Being Prepared and Staying Connected: Scouting's Influence on Social Capital and Community Involvement


  • The author will share all data and coding for replication purposes. The current study was funded through a generous grant (ID# 15465) from the John M. Templeton Foundation to the Program on Prosocial Behavior at the Institute for Studies of Religion, Baylor University. The opinions expressed in this report are those of the authors and do not necessarily reflect the views of the John M. Templeton Foundation. The authors thank the anonymous reviewers for their comments and suggestions on earlier drafts.

Direct correspondence to Edward C. Polson, Department of Sociology, Anthropology and Criminal Justice, Messiah College, One College Avenue, Suite 3057, Mechanicsburg, PA 17055 〈〉.



In recent years, scholars have become concerned about the effects that declining levels of social capital are having on community life in the United States. Data suggest that Americans are less likely to interact with neighbors and less likely to participate in community groups than they were in the past. Nevertheless, researchers have found that participation in some types of organizations has a positive impact on social capital and civic involvement. Each year, millions of American youth participate in programs designed to promote positive youth development. Here, we examine the effect that participation in one of the largest youth organizations, the Boy Scouts of America (BSA), has on adult social capital and community involvement.

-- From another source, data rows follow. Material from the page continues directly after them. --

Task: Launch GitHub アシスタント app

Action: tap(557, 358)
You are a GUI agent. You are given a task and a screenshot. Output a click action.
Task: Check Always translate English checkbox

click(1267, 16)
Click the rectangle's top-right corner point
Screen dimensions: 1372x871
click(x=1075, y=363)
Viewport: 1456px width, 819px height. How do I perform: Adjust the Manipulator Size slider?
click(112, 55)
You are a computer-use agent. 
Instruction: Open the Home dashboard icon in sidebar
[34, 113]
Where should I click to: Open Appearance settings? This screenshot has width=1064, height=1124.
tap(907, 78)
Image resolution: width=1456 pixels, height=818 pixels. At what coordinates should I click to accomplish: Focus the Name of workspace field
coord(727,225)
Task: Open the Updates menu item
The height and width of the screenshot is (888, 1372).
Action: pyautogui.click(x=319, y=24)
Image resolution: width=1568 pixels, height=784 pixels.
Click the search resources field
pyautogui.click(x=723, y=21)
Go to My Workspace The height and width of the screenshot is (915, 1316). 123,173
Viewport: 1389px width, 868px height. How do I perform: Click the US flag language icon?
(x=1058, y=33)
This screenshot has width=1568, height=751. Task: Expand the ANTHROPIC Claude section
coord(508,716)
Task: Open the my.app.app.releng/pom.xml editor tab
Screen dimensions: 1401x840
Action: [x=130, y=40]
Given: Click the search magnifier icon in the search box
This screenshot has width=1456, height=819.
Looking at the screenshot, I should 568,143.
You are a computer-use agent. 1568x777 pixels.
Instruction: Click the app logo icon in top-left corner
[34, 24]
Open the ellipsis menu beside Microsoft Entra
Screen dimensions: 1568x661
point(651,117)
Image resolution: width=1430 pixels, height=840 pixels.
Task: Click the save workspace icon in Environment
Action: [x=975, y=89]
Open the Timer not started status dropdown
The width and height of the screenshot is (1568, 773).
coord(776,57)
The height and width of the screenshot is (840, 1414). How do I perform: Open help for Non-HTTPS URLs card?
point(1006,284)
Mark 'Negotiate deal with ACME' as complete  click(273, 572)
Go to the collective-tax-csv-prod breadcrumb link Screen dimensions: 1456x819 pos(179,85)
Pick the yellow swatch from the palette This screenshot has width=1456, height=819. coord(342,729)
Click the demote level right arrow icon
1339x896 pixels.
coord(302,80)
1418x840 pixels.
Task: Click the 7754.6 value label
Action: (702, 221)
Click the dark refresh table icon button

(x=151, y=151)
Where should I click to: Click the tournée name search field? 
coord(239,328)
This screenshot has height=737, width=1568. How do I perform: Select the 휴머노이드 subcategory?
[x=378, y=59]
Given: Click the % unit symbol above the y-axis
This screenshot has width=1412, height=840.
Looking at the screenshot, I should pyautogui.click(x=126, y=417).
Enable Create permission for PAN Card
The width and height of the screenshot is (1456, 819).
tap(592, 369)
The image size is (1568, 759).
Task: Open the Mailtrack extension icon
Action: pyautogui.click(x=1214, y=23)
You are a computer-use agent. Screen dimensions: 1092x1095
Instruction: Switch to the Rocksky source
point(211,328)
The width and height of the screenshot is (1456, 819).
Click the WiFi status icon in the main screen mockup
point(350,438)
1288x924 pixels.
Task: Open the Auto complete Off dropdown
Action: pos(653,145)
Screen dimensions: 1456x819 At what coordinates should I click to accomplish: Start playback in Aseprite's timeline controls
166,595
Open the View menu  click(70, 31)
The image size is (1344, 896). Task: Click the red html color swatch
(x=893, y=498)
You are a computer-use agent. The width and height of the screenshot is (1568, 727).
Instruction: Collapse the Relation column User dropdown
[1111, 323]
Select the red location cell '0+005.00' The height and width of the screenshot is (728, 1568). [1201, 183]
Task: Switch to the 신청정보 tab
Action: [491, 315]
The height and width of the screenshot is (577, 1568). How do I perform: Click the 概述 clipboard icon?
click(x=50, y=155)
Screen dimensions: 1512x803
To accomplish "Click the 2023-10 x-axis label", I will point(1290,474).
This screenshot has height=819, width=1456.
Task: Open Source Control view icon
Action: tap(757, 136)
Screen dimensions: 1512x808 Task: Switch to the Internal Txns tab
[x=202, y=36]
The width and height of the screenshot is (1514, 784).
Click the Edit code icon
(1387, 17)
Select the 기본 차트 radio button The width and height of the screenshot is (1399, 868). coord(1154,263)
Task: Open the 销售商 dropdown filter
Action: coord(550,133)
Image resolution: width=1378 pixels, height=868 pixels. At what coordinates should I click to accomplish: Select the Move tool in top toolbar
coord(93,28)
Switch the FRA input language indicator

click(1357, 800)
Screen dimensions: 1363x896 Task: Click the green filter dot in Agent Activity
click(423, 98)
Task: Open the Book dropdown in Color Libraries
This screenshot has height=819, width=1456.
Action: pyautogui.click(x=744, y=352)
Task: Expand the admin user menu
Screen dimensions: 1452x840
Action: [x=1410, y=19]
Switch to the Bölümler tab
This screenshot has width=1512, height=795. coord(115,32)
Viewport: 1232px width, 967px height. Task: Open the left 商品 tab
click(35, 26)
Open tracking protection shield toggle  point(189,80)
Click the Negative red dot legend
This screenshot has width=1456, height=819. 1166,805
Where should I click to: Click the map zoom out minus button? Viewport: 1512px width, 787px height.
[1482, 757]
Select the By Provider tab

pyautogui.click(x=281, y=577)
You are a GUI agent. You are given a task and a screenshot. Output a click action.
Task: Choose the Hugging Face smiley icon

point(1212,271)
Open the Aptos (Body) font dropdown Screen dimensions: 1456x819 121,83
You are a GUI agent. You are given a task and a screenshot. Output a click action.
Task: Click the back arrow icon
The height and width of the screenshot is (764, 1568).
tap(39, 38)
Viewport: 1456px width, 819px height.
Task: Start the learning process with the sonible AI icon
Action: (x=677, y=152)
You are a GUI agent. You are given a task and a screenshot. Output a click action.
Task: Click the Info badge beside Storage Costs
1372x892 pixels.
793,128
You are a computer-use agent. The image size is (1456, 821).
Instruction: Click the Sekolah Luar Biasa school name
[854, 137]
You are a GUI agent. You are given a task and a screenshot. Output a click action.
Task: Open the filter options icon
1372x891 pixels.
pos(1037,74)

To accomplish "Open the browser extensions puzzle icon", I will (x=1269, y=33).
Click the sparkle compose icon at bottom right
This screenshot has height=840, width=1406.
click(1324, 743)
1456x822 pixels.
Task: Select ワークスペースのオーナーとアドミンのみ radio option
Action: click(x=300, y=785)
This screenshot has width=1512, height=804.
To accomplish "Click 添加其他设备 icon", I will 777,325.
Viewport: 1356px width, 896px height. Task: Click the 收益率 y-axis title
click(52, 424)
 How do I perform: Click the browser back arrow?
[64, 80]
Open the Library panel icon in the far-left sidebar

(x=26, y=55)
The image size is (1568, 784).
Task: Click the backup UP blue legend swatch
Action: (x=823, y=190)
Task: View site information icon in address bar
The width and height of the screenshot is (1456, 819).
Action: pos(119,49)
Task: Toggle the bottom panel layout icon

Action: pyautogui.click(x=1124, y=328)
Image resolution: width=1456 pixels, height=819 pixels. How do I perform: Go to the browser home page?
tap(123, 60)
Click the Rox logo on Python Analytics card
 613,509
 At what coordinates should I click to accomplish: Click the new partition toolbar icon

Utilizing a national survey of adult males, we compare measures of social capital and community involvement for former Scouts and non-Scouts.


Our findings suggest that level of involvement in the Boy Scouts is significantly related to measures of adult social capital and community engagement.


Scouting tends to have a significant impact on the lives of its most committed members. Future research must continue to explore the long-term effects of participation in youth organizations.